A new study from the University of Melbourne in Australia has reported methylmercury found in Antarctic sea ice are at toxic levels, with researchers citing the continued use of fossil fuels as the primary cause of the problem.
“Mercury has a long lifecycle in the atmosphere, up to a year,” says Robyn Schofield of the School of Earth Sciences at the University of Melbourne and co-author of the study. “This means that mercury released through fossil fuel burning from countries over 3000 km away goes up in the atmosphere and ends up in Antarctica.”
The most toxic form of the heavy metal pollutant mercury, methylmercury is a neurotoxic compound that once having entered the body moves quickly into the brain and central nervous system, severely affecting neural development in fetuses and damaging brain, heart, kidney, lung and immune functioning in adults.
The toxic build-up in a region’s ecosystem starts with elemental mercury, produced in trace amounts by the combustion of fossil fuels, which is acted upon by aquatic bacteria found in oceans, lakes, rivers and even soils and transformed into the more poisonous methylmercury.
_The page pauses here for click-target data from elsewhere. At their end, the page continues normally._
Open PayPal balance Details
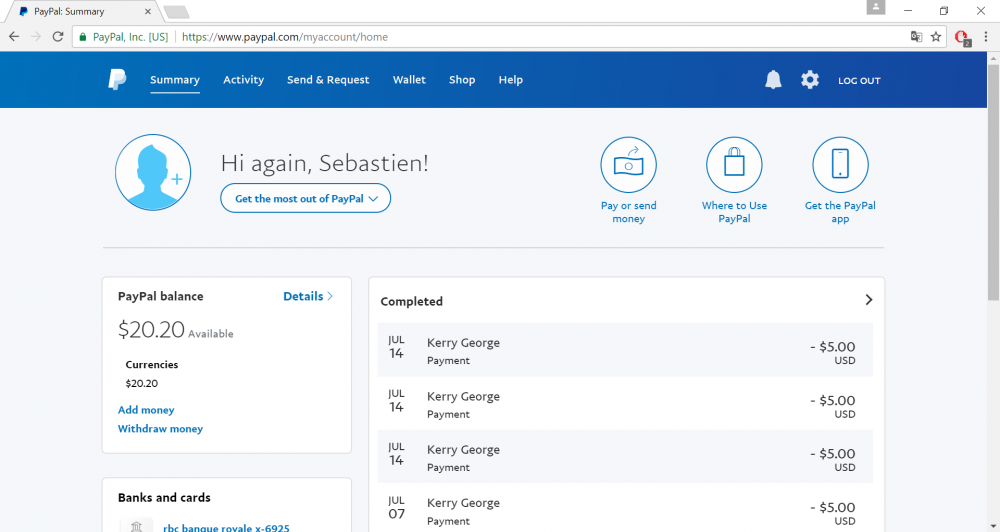1000x532 pixels. click(307, 296)
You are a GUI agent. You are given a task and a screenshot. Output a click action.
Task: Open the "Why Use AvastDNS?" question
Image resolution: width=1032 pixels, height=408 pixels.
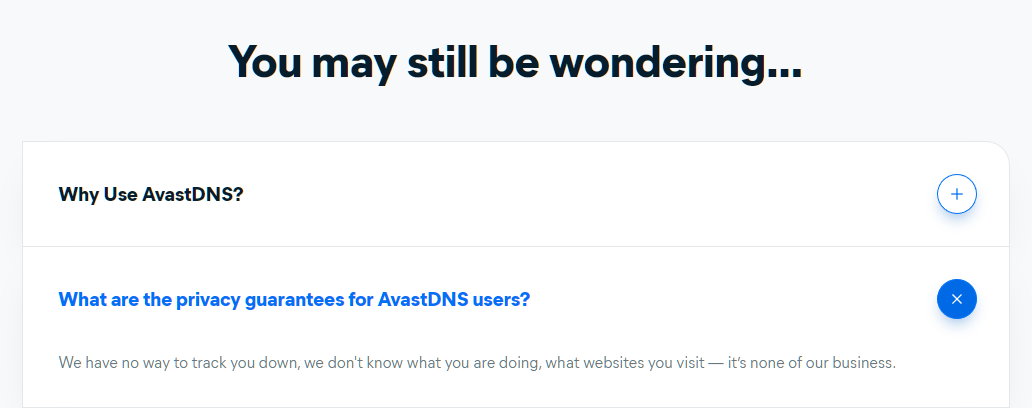click(151, 194)
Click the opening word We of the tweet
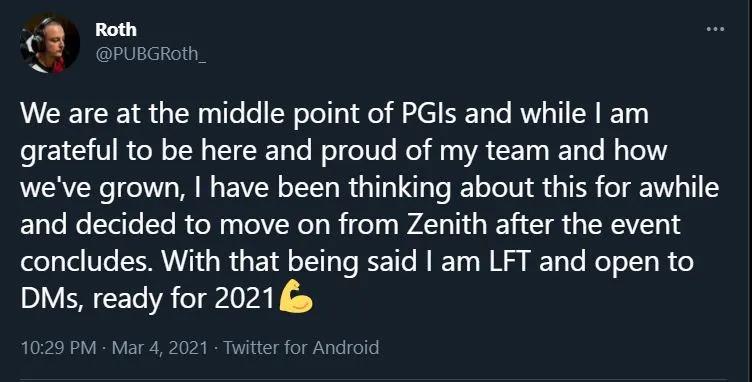Viewport: 752px width, 382px height. pyautogui.click(x=41, y=114)
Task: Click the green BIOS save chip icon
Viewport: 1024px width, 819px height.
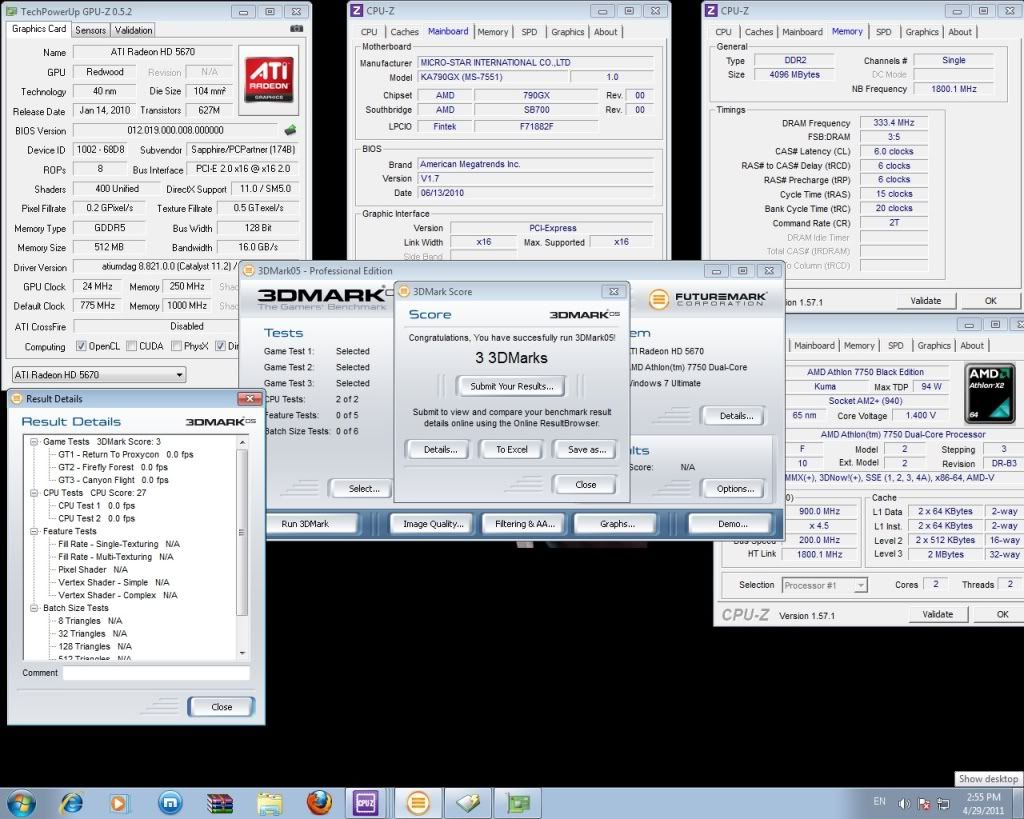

The toxin can then move up the food chain through a process called biomagnification, as plankton containing methylmercury get eaten by small fish who are then consumed by larger fish, increasing the concentration levels of methylmercury along the way.
Researchers aboard the icebreaker Aurora Australis collected samples of Antarctic sea ice, snow and sea water to test for mercury levels and concluded that the bacteria Nitrospina was the most likely source of methylmercury found in the sea ice. “We need to understand more about marine mercury pollution,” said study co-author John Moreau of the University of Melbourne. “Particularly in a warming climate and when depleted fish stocks means more seafood companies are looking south.”
At the other end of the globe, high concentration levels of methylmercury in Arctic marine life has been blamed on global warming and melting sea ice in Arctic and sub-Arctic areas. When sea ice melts it changes salinity levels in the ocean, which in turn affects the availability of organic matter -including methylmercury-producing bacteria- for ingestion by marine plankton.
Researchers studying the projected environmental impact of the Muskrat Falls hydroelectric dam in Labrador measured methylmercury levels in Lake Melville, downstream from the dam, still under construction and found toxic concentrations of the poison.
“We found more methylmercury in the water than our modeling could explain,” says Amina Schartup of the Harvard John A. Paulson School of Engineering and Applied Science. “All of the methylmercury from the rivers feeding into Lake Melville and from the sediment at the bottom of the lake couldn’t account for the levels in the water. There was something else going on here.”
The researchers argue that reservoir flooding for the new dam will drastically increase mercury levels and likely have significant effects on Aboriginal communities which rely upon the region’s aquatic ecosystem for food. “This system is incredibly efficient at accumulating methylmercury,” says Schartup.
The $7.7 billion Muskrat Falls project aiming to bring power to Newfoundland and Labrador and tie the province to the North American energy grid is facing controversy on a number of fronts over construction costs, delays and potential environmental and health impacts.